Supports: Frames system-prompt guidelines as safety controls that shape model output — the mechanism by which the independent summariser's behaviour is constrained. The summary-prompt engineering described in m-decision-summary is an instance of this pattern.
Does not prove: Describes input-side guidelines for a single model, not the coordination of two models (agent + summariser). Does not address the review-card schema or the separation-of-models requirement.
NIST AI 600-1 — Generative AI Profile (NIST AI RMF)
MANAGE 4.2 — Suggested Action MG-4.2-003
"Use visualizations or other methods to represent GAI model behavior to ease non-technical stakeholders understanding of GAI system functionality."
Supports: Recommends tools that translate model behaviour into human-readable form to support non-expert review — the rationale class from which decision summaries emerge. Establishes a NIST-level expectation that organisations will deploy such aids.
Does not prove: The MDX cites MANAGE-4.2 as naming "tools that assist human reviewers" specifically; the actual MANAGE-4.2 heading is about continual improvements via stakeholder engagement, and MG-4.2-003 addresses stakeholder comprehension broadly rather than HITL reviewer tooling specifically. The connection is conceptually valid but the section attribution is approximate.
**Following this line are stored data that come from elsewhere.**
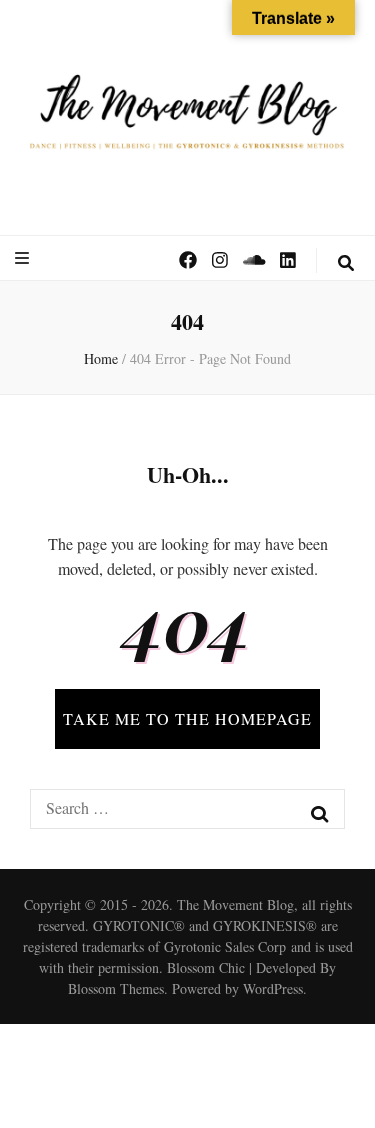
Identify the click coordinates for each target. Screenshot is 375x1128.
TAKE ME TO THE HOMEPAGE (187, 718)
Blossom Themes (116, 988)
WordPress (273, 988)
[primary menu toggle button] (24, 258)
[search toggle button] (346, 263)
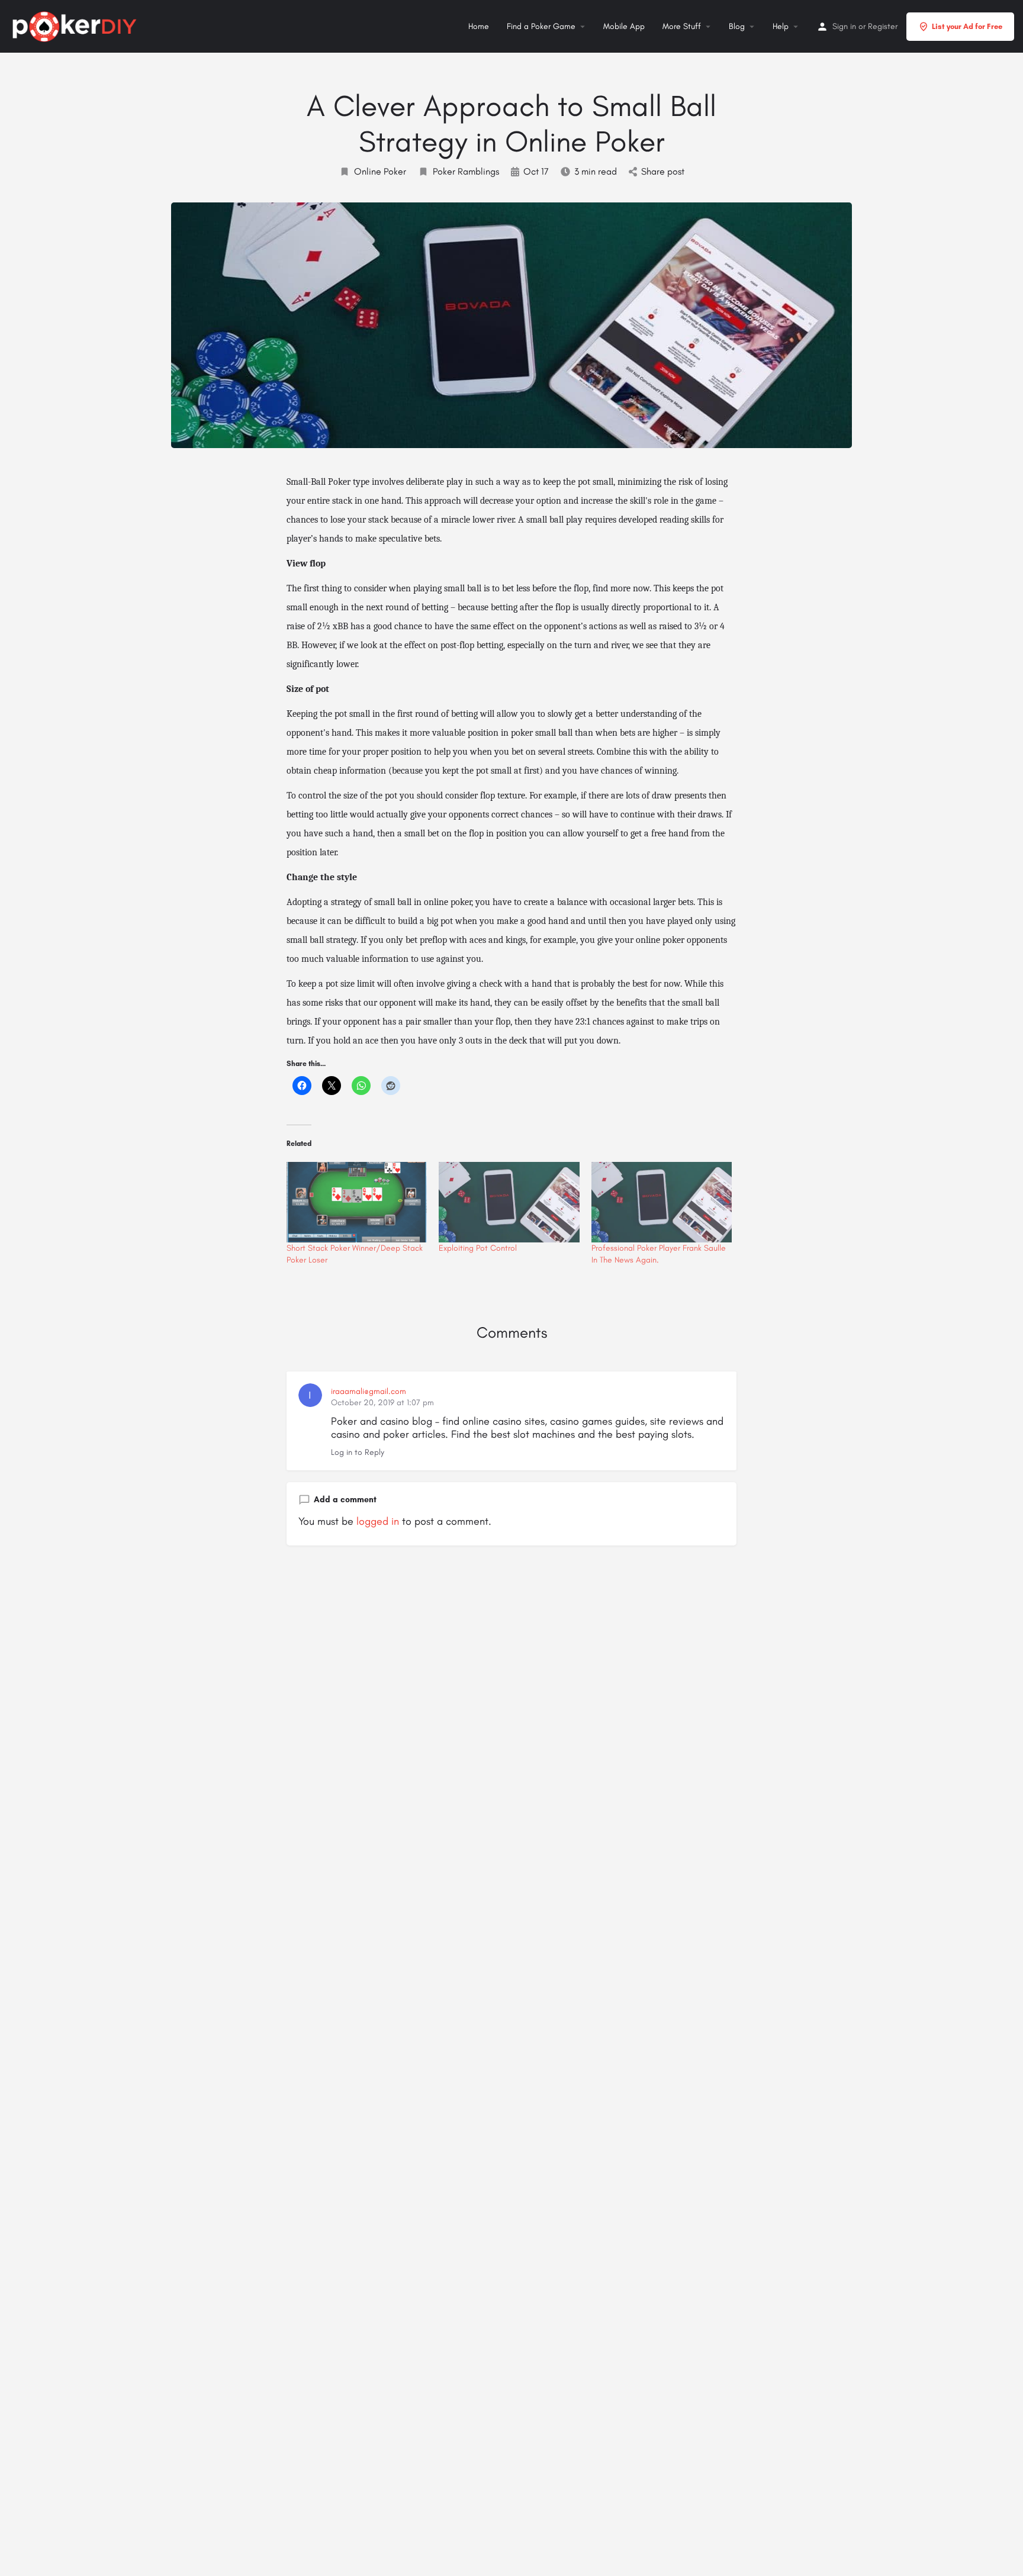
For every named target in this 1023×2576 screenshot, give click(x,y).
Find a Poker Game (541, 26)
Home (478, 26)
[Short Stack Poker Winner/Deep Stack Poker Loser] (357, 1202)
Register (882, 26)
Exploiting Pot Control (478, 1248)
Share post (662, 171)
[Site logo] (76, 24)
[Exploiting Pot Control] (509, 1202)
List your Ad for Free (967, 26)
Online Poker (380, 171)
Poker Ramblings (466, 171)
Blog (737, 26)
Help (781, 26)
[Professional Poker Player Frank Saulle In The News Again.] (661, 1202)
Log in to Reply (357, 1452)
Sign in (844, 26)
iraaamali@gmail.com (368, 1391)
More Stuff (681, 26)
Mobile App (624, 26)
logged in (377, 1521)
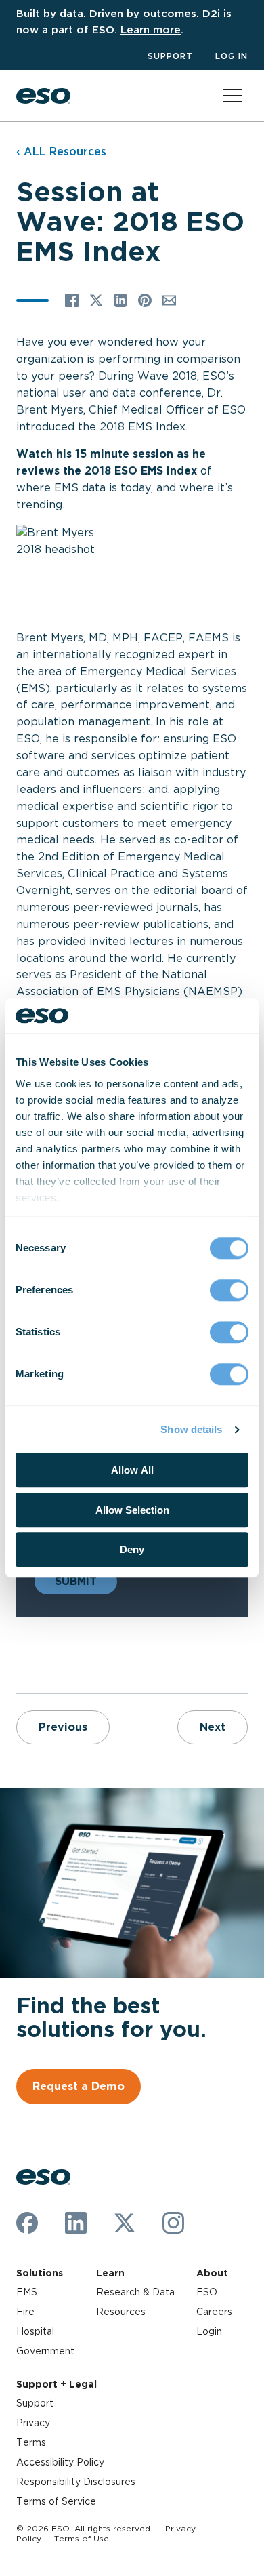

Madaan et al. 2023 — Self-Refine: Iterative Refinement with Self-Feedback
Abstract
"Like humans, large language models (LLMs) do not always generate the best output on their first try. Motivated by how humans refine their written text, we introduce Self-Refine, an approach for improving initial outputs from LLMs through iterative feedback and refinement."
Supports: Demonstrates that critique and feedback passes improve LLM output quality — the academic foundation for using a second model pass (the summariser) to produce a higher-quality, more accurate representation of the agent's decision than the agent's raw output alone.
Does not prove: Self-Refine uses the same model as generator and critic; it does not use a separately-prompted independent model. The MDX's claim that this paper provides evidence for "independent critique" is an overstatement — the paper demonstrates iterative refinement with self-feedback, not independence across model instances. The independence constraint in m-decision-summary is not supported by this paper directly.